Wat direct opvalt aan het fragment is de vertellende stijl: de ikpersoon vertelt over de gebeurtenissen, zonder dat we een concrete scène te ‘zien’ krijgen. Logisch, aangezien er een langere periode beschreven wordt en de nadruk ligt op de gedachten die de hoofdpersoon bij de situatie als geheel heeft. Wel betekent het dat de lezer veel informatie te verwerken krijgt in weinig tijd, zonder de houvast die een concreet beeld zou geven.

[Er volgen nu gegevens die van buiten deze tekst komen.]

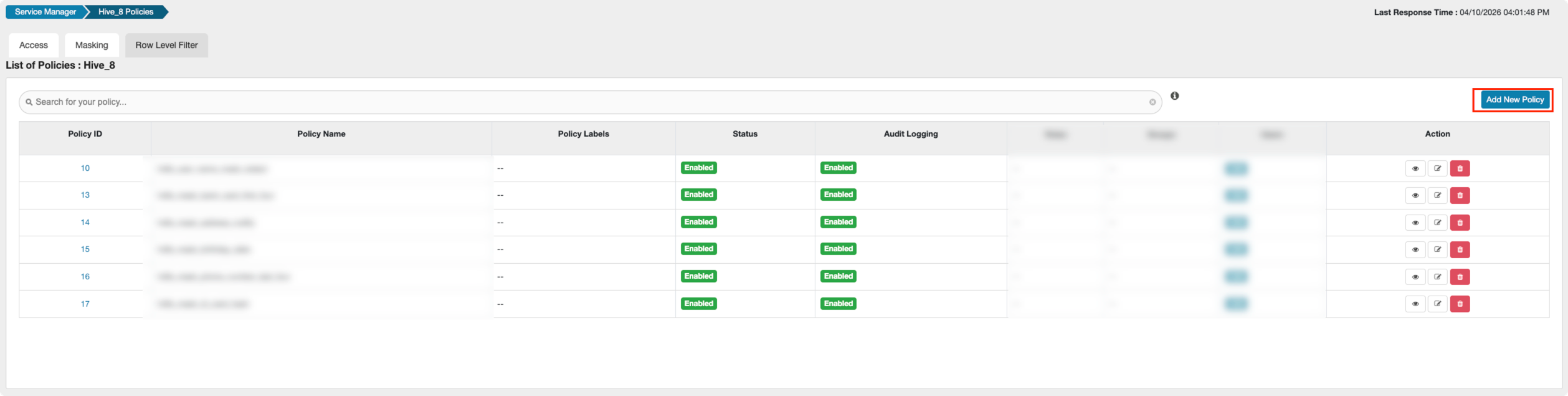Edit policy 13 using the pencil icon
Image resolution: width=1568 pixels, height=396 pixels.
coord(1437,195)
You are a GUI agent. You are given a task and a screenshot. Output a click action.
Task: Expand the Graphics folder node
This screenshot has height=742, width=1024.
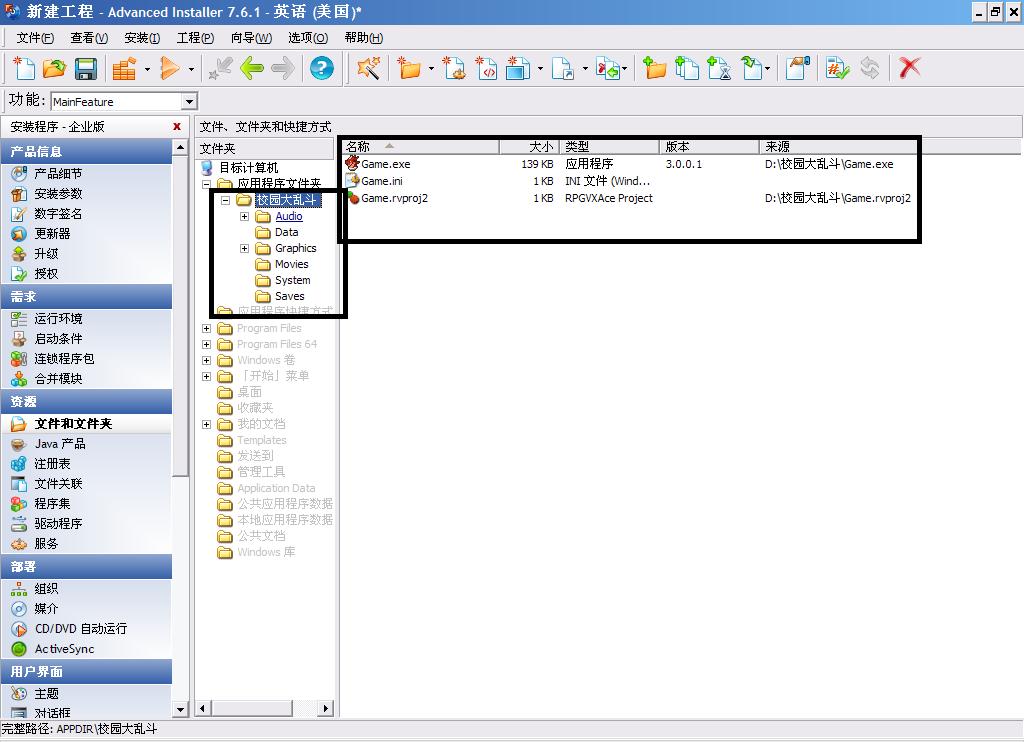point(244,248)

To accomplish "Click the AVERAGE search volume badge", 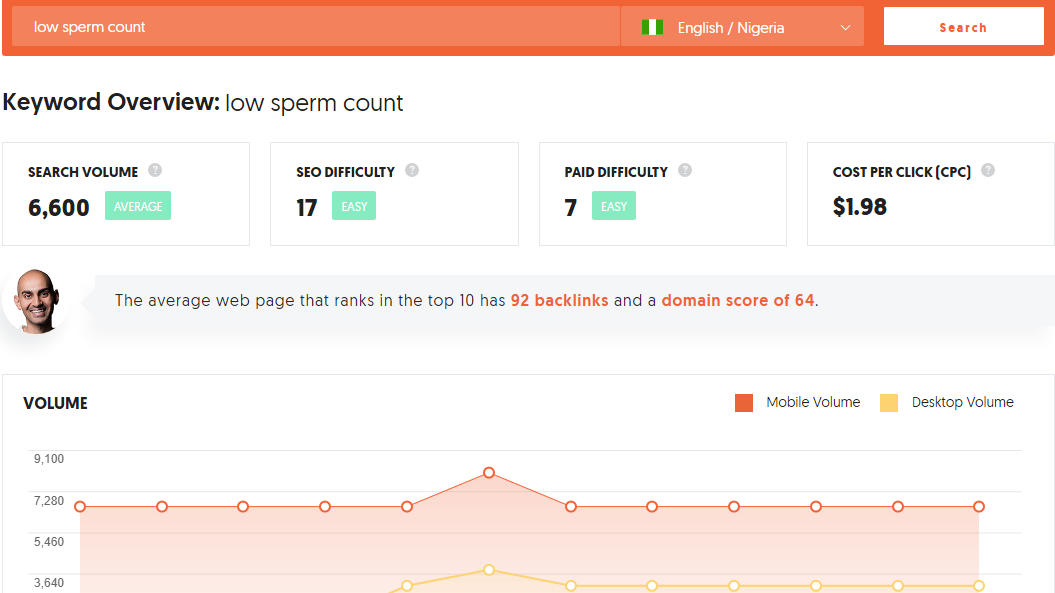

Bovendien wordt veel van de informatie relatief droog gebracht. Wat vindt de ikpersoon ervan dat Maria zwanger werd? Dat ze trouwde met Alfrik? Hoe is het voor hem om hen als gezinnetje te zien? Het verschil tussen een serie gebeurtenissen en een verhaal zit in de vraag wat die gebeurtenissen betekenen voor de hoofdpersoon. Als die betekenis niet duidelijk is, heeft de lezer weinig reden om meer over de gebeurtenissen te willen weten.
Details
Dat het fragment niet heel makkelijk wegleest, komt naast bovenstaande punten ook doordat een aantal zinnen verwarrend of onduidelijk zijn.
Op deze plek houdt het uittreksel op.